The Engineering Export Promotion Council (EEPC), a major trade and investment promotion body of India, sponsored by the Ministry of Commerce and Industry of the Government of India, has provided the Indian engineering sector as an advisory body, saying it expects sanctions. Imposing on Russia in the wake of the Ukraine invasion could help open up opportunities for Indian exporters.
EEPC Chairman Mahesh Desai said the sanctions could provide an opportunity for Indian engineering exporters to replace Russia in the global market, but the war has created significant risks for the global economy and trade.

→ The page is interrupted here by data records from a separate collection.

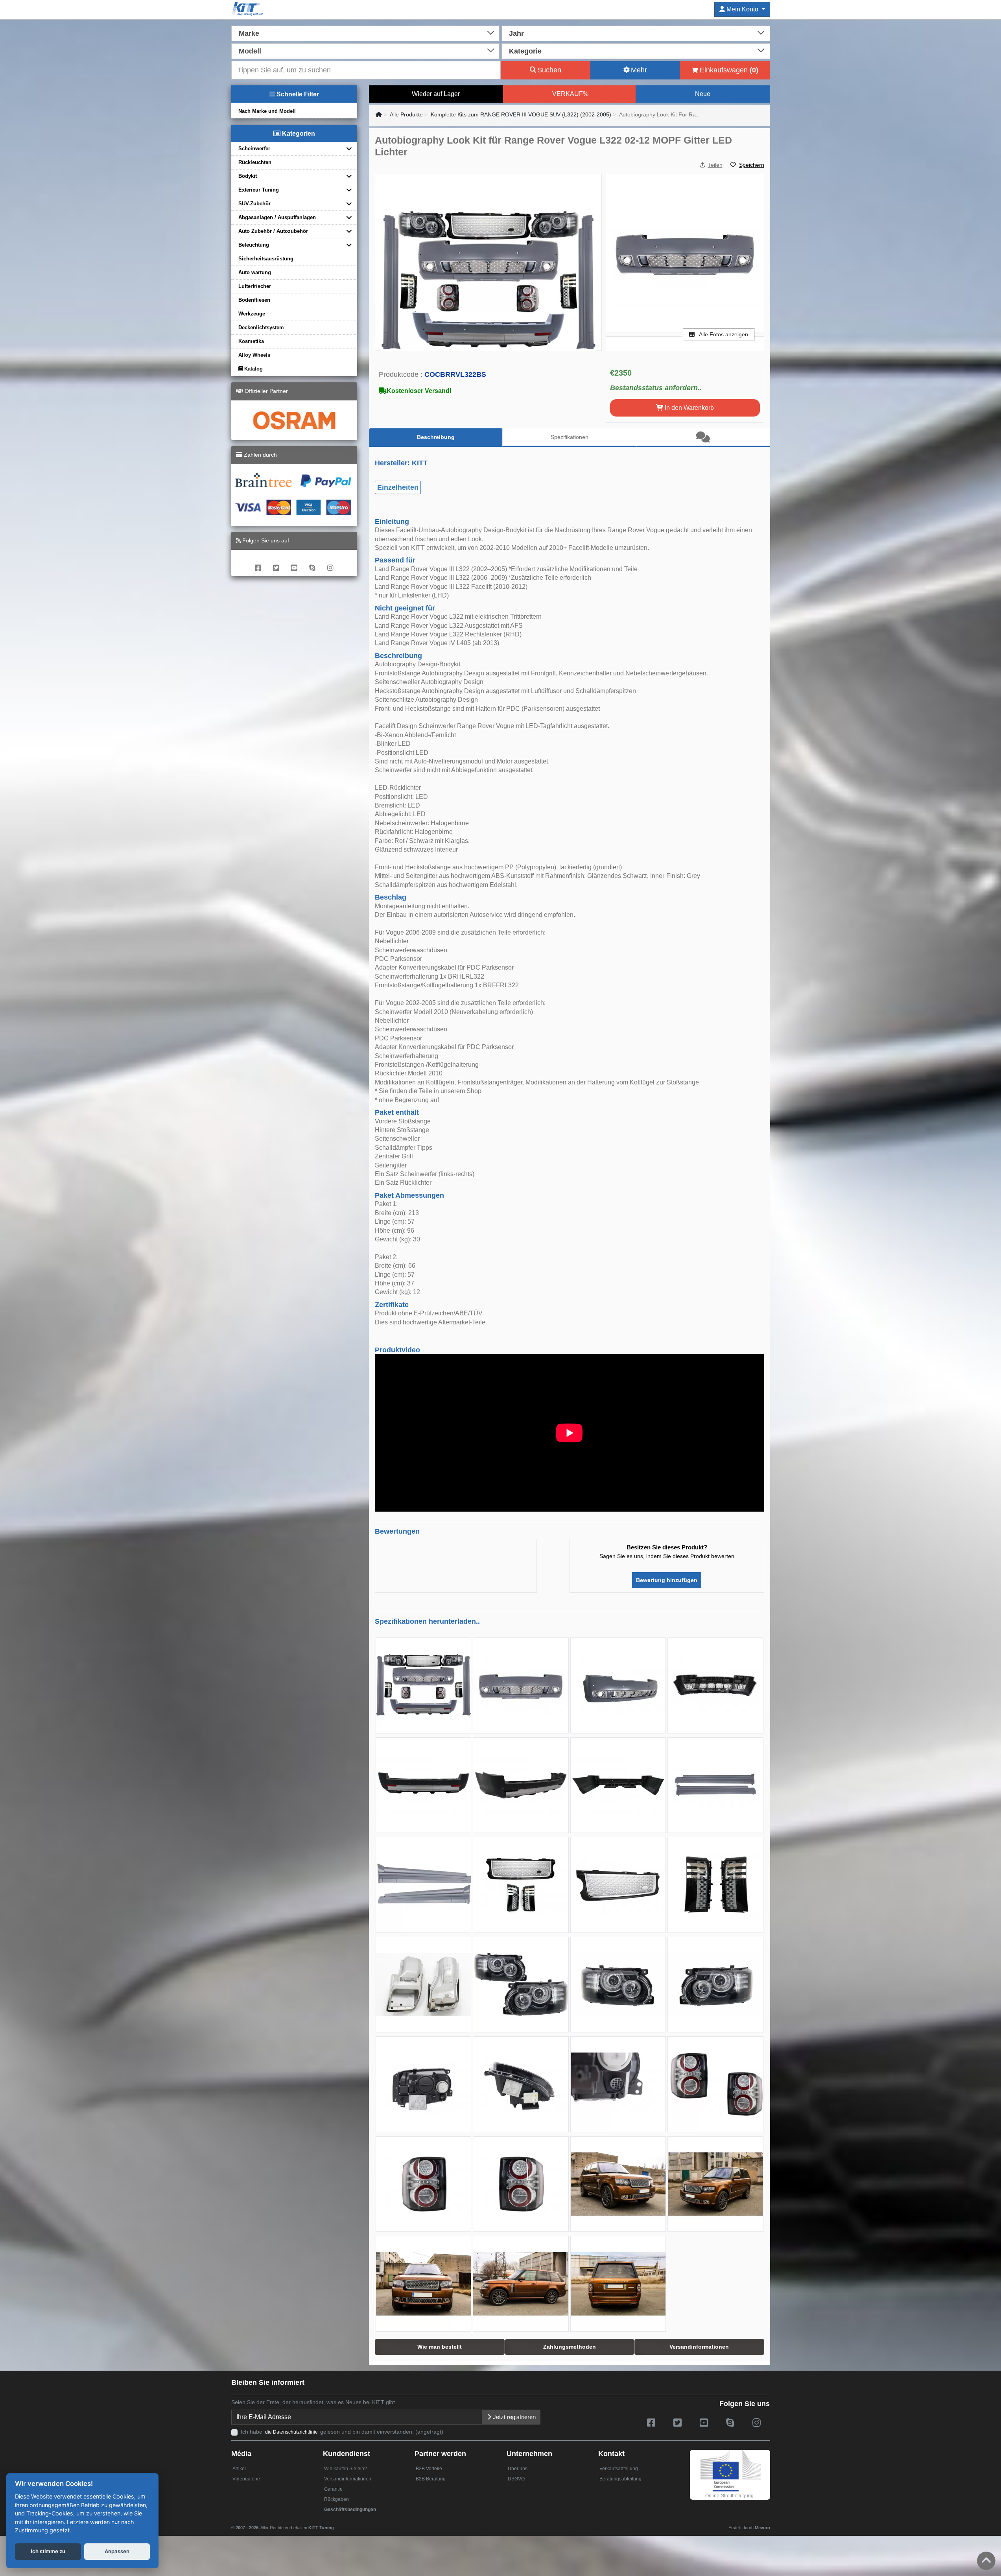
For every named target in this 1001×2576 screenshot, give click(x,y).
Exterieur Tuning (258, 190)
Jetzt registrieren (513, 2417)
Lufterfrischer (254, 286)
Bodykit (247, 176)
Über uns (517, 2468)
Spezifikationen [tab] (569, 437)
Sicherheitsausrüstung (265, 259)
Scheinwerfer (254, 148)
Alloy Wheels (254, 355)
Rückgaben (336, 2499)
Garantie (333, 2489)
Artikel (239, 2468)
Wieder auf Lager (436, 93)
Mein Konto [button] (742, 9)
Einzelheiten (397, 487)
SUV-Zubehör (254, 204)
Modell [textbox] (250, 51)
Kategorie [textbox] (525, 51)
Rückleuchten (254, 162)
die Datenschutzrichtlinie (292, 2432)
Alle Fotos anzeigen (723, 334)
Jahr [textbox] (516, 33)
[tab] (703, 437)
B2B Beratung (431, 2479)
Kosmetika (251, 341)
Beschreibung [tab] (436, 437)
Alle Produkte (406, 114)
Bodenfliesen (254, 300)
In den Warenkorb (688, 407)
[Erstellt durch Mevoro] (335, 2524)
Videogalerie (246, 2479)
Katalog (253, 369)
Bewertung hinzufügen (666, 1580)
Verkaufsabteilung (618, 2468)
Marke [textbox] (249, 33)
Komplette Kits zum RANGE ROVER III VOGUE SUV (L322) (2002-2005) (521, 114)
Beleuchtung (253, 245)
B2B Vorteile (429, 2468)
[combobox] (366, 32)
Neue (702, 93)
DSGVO (516, 2479)
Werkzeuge (251, 314)
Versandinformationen (347, 2479)
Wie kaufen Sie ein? (345, 2468)
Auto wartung (254, 272)
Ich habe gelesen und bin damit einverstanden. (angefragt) (342, 2431)
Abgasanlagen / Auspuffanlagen (277, 217)
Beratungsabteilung (620, 2479)
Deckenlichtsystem (261, 327)
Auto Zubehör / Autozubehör (273, 231)
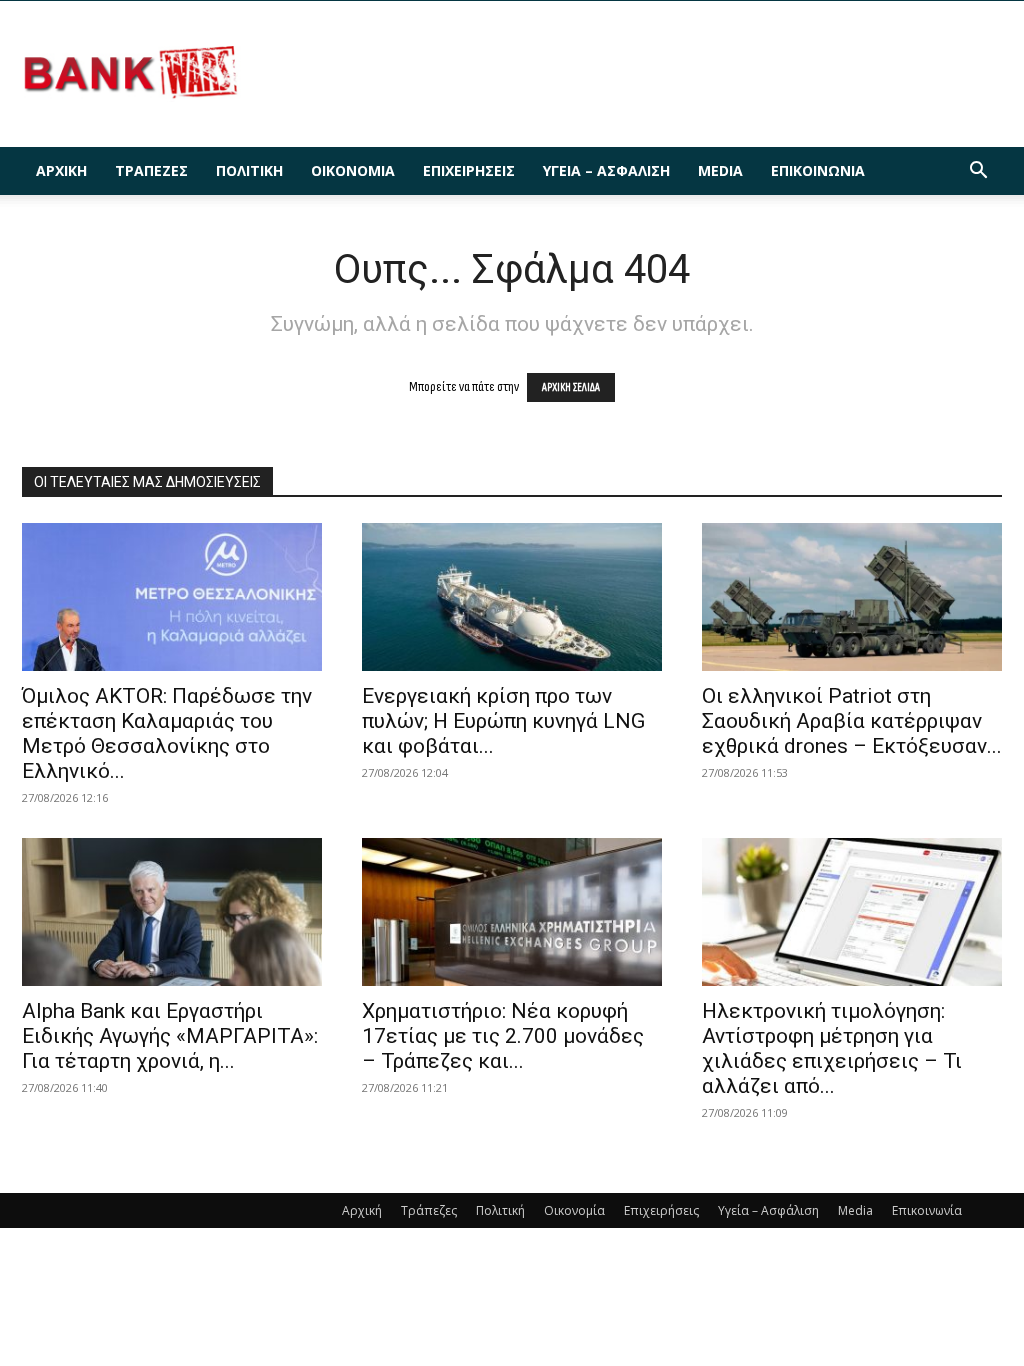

In addition to the war, the association expects an increase in COVID-19 cases in China as a major challenge to the smooth functioning of the global supply chain. Adding to that, they expect inflationary pressures in the US, real estate instability in China, as well as some of the reasons for rising steel prices in India, which could act as a barrier to exports in the coming months.
The EEPC said in a statement that engineering products showed an outstanding export performance, with engineering exports increasing by 46% to Y 112.10 billion in FY22, exceeding the $ 107.34 billion target set by the Center. Of the 34 engineering product panels, 32 witnessed growth in FY. Engineering accounted for 26.7% of total product exports.
For the first time, monthly engineering exports exceeded the $ 11-billion mark in March, rising 19.7% to $ 11.13 billion.
About 75% of India’s total engineering exports went to the top 25 export destinations, including the United States, China, Germany, Italy and Singapore. Exports to China, however, fell 44.5% to $ 316 million in March. In fiscal year, total exports to China were $ 5.45 billion compared to $ 4.84 billion. Other countries that have recorded positive growth include Germany, Turkey, Italy, the United Kingdom, Mexico, Vietnam and Singapore, the EEPC added.